Could you swap "Where should I click to" for "Where do I click to" in the items from the start through the line holding "coord(70,64)", inclusive, and give those lines back with nothing else changed?

============

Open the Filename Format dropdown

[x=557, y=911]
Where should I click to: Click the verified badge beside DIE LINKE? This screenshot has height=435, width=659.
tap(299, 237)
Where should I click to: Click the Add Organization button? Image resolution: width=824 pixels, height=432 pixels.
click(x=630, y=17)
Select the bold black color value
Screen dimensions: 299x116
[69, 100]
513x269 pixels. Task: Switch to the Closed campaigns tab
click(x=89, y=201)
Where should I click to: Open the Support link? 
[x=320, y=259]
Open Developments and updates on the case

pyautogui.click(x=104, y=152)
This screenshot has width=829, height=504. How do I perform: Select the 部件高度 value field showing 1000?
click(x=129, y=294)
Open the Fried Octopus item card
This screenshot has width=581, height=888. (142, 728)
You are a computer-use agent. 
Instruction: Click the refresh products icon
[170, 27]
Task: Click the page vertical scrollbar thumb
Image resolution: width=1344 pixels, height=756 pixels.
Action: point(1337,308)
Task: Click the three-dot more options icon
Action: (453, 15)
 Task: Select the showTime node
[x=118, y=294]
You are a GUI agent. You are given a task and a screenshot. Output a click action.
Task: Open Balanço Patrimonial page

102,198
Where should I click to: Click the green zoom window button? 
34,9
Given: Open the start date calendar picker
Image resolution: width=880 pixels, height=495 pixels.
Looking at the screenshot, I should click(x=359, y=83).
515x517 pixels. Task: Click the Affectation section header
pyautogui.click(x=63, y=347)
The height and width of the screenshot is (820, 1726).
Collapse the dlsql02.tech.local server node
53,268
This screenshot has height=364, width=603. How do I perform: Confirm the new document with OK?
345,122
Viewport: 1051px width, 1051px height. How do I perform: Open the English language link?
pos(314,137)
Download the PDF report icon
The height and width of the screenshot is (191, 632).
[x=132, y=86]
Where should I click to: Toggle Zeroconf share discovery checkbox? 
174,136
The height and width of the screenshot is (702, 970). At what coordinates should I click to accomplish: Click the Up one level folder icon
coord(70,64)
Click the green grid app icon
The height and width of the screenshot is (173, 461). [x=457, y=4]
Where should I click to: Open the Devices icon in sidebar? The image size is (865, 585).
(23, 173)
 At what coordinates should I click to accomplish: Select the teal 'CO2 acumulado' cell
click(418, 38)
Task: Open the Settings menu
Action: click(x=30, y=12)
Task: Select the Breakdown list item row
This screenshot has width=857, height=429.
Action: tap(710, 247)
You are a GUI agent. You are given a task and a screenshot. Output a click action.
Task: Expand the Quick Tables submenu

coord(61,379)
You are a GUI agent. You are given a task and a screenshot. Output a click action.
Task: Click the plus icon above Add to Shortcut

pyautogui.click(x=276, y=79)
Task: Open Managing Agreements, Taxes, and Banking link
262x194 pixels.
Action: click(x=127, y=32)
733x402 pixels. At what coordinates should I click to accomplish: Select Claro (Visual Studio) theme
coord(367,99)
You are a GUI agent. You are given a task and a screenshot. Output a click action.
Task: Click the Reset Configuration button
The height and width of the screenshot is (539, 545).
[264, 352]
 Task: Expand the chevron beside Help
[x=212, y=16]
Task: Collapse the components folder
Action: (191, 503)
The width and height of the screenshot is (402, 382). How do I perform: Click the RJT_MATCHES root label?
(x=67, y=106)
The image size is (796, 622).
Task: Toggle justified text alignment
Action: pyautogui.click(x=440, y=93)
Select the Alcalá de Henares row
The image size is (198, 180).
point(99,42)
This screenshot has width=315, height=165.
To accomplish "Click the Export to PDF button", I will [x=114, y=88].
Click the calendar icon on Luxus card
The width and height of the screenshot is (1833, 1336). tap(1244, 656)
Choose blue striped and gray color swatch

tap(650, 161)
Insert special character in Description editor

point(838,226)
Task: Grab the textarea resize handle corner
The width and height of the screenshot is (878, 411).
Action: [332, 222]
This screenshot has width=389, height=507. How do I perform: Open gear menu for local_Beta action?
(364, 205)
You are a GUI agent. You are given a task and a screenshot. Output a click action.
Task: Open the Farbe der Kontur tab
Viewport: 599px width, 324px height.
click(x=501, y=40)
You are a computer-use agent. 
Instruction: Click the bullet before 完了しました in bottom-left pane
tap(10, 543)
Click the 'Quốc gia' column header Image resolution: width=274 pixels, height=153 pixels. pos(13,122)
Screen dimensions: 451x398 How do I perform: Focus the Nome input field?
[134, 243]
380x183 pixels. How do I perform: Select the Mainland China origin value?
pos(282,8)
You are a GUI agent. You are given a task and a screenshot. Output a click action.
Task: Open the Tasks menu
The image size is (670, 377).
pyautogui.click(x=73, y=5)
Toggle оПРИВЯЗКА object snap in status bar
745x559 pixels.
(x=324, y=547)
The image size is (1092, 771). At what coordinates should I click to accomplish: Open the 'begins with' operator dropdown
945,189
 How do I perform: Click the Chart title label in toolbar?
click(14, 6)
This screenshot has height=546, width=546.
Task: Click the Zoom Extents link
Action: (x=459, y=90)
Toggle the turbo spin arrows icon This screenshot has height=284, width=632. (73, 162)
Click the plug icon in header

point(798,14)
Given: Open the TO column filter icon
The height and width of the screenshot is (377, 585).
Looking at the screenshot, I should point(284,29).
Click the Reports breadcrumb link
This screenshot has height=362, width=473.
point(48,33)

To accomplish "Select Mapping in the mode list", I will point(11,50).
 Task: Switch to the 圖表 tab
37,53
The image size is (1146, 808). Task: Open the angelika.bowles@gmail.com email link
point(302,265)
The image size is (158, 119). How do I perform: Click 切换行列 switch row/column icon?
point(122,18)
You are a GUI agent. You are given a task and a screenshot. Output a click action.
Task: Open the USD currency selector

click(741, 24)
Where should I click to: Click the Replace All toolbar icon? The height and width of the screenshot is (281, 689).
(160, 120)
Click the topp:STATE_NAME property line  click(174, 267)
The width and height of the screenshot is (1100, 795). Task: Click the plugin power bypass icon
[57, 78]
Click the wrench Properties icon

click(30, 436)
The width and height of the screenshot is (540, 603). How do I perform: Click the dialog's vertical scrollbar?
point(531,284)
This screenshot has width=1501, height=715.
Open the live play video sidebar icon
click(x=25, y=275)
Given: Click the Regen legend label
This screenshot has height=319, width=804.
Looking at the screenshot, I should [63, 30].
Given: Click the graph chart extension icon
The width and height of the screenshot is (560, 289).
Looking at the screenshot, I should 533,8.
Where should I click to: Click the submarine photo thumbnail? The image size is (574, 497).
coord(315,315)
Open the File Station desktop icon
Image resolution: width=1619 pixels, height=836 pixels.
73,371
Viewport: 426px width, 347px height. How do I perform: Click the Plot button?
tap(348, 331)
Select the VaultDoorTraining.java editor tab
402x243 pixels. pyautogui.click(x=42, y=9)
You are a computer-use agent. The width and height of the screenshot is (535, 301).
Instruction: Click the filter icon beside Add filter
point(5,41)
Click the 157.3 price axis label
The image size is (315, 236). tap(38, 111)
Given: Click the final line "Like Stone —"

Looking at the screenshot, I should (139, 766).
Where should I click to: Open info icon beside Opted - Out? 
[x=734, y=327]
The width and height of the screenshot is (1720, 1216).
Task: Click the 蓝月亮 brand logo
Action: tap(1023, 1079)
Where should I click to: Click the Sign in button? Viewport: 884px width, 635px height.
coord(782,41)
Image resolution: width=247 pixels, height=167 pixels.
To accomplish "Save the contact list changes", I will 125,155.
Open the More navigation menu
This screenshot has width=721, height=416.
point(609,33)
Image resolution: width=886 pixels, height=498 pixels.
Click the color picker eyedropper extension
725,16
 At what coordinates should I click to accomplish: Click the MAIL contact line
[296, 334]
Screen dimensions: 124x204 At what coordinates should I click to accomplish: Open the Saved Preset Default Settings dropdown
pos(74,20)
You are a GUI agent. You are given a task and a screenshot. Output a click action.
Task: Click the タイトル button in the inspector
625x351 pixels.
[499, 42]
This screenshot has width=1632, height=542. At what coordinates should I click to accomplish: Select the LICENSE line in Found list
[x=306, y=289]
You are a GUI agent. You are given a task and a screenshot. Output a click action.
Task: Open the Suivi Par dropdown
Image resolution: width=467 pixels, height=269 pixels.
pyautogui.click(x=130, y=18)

============

▸ **FULL ANSWER**
Open the Filename Format dropdown

[x=557, y=911]
Where do I click to: Click the verified badge beside DIE LINKE? This screenshot has height=435, width=659.
tap(299, 237)
Where do I click to: Click the Add Organization button? Image resolution: width=824 pixels, height=432 pixels.
click(x=630, y=17)
Select the bold black color value
Screen dimensions: 299x116
[69, 100]
513x269 pixels. Task: Switch to the Closed campaigns tab
click(x=89, y=201)
Where do I click to: Open the Support link? 
[x=320, y=259]
Open Developments and updates on the case

pyautogui.click(x=104, y=152)
This screenshot has width=829, height=504. How do I perform: Select the 部件高度 value field showing 1000?
click(x=129, y=294)
Open the Fried Octopus item card
This screenshot has width=581, height=888. (142, 728)
You are a computer-use agent. 
Instruction: Click the refresh products icon
[170, 27]
Task: Click the page vertical scrollbar thumb
Image resolution: width=1344 pixels, height=756 pixels.
Action: point(1337,308)
Task: Click the three-dot more options icon
Action: (453, 15)
 Task: Select the showTime node
[x=118, y=294]
You are a GUI agent. You are given a task and a screenshot. Output a click action.
Task: Open Balanço Patrimonial page

102,198
Where do I click to: Click the green zoom window button? 
34,9
Given: Open the start date calendar picker
Image resolution: width=880 pixels, height=495 pixels.
Looking at the screenshot, I should click(x=359, y=83).
515x517 pixels. Task: Click the Affectation section header
pyautogui.click(x=63, y=347)
The height and width of the screenshot is (820, 1726).
Collapse the dlsql02.tech.local server node
53,268
This screenshot has height=364, width=603. How do I perform: Confirm the new document with OK?
345,122
Viewport: 1051px width, 1051px height. How do I perform: Open the English language link?
pos(314,137)
Download the PDF report icon
The height and width of the screenshot is (191, 632).
[x=132, y=86]
Where do I click to: Toggle Zeroconf share discovery checkbox? 
174,136
The height and width of the screenshot is (702, 970). At what coordinates should I click to accomplish: Click the Up one level folder icon
coord(70,64)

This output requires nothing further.